[Opening Supplied information section]
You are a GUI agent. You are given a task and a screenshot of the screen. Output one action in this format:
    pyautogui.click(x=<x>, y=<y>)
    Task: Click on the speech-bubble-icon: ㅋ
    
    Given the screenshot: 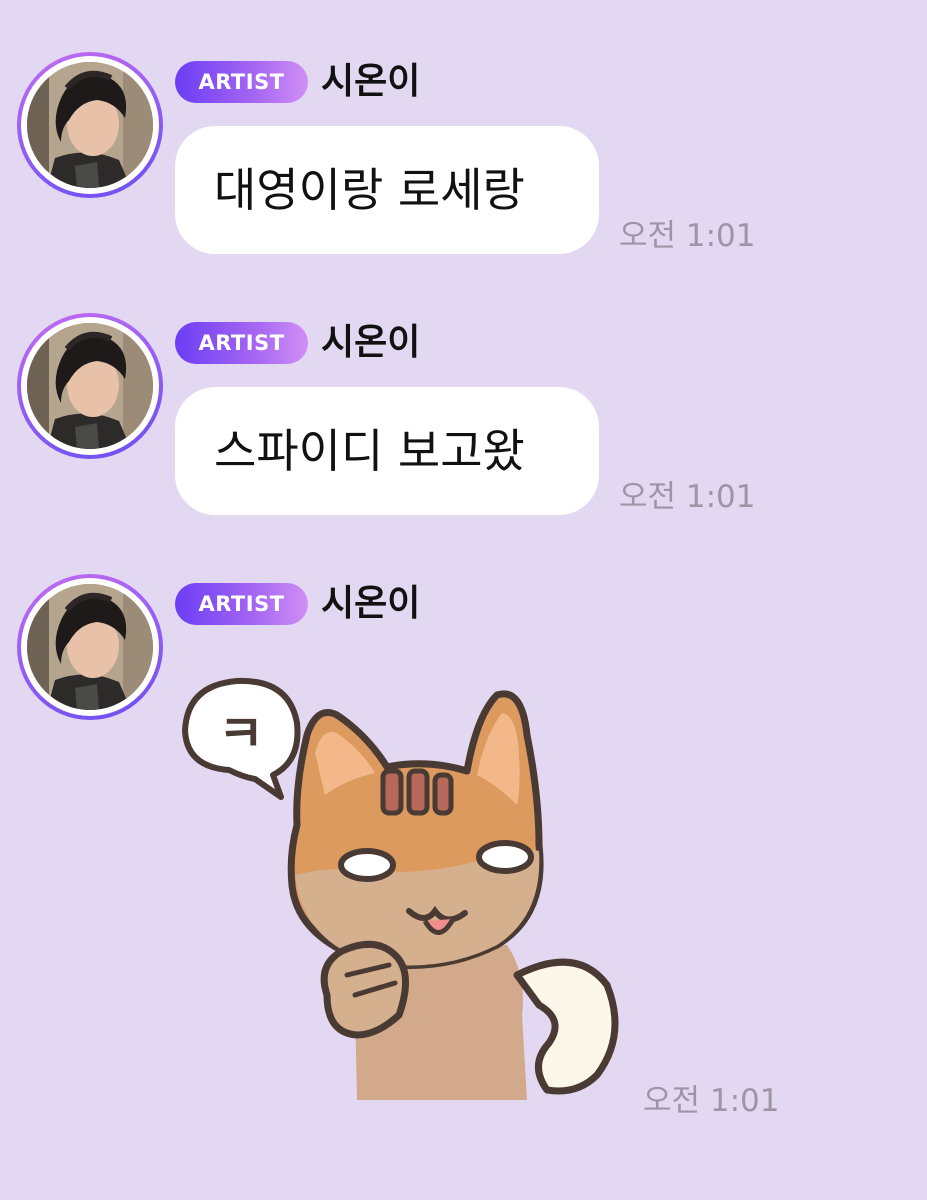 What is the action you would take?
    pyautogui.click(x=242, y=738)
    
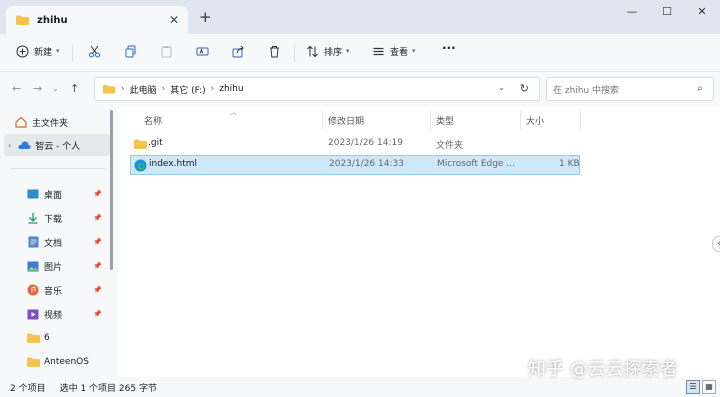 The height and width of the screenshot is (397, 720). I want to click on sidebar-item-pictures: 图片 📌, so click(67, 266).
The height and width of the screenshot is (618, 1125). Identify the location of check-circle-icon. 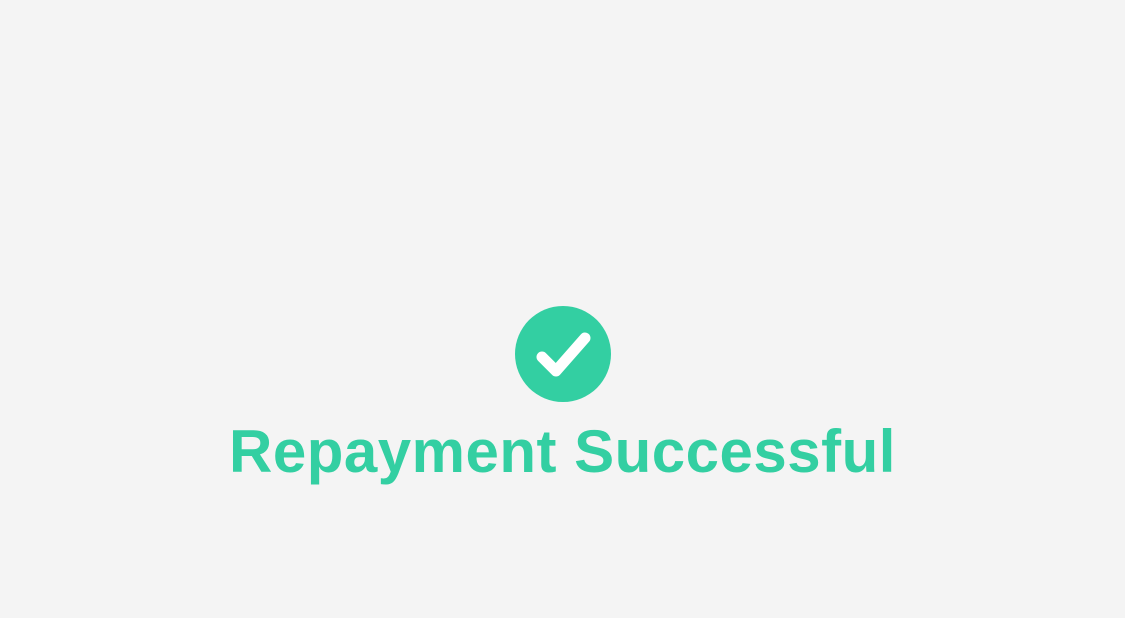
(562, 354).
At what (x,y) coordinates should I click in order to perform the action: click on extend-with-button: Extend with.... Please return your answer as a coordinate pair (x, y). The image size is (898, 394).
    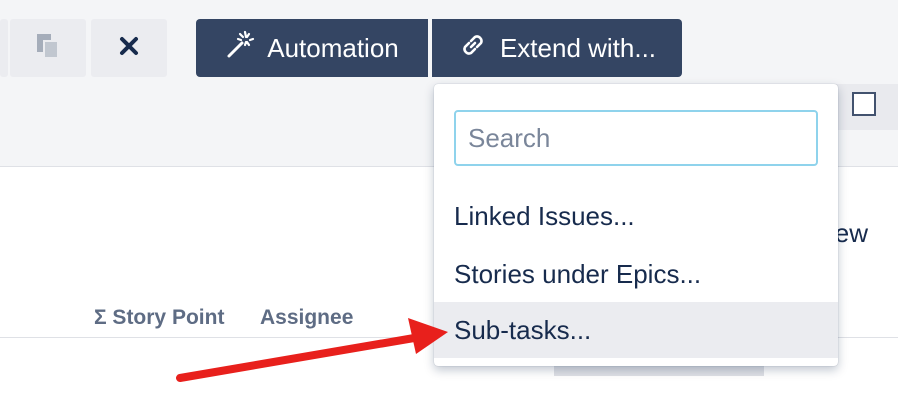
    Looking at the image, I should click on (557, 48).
[Closing Supplied information section]
## What the task requires
Count the lines of the records above that contain the word "should", and give only the number.

## Answer box
2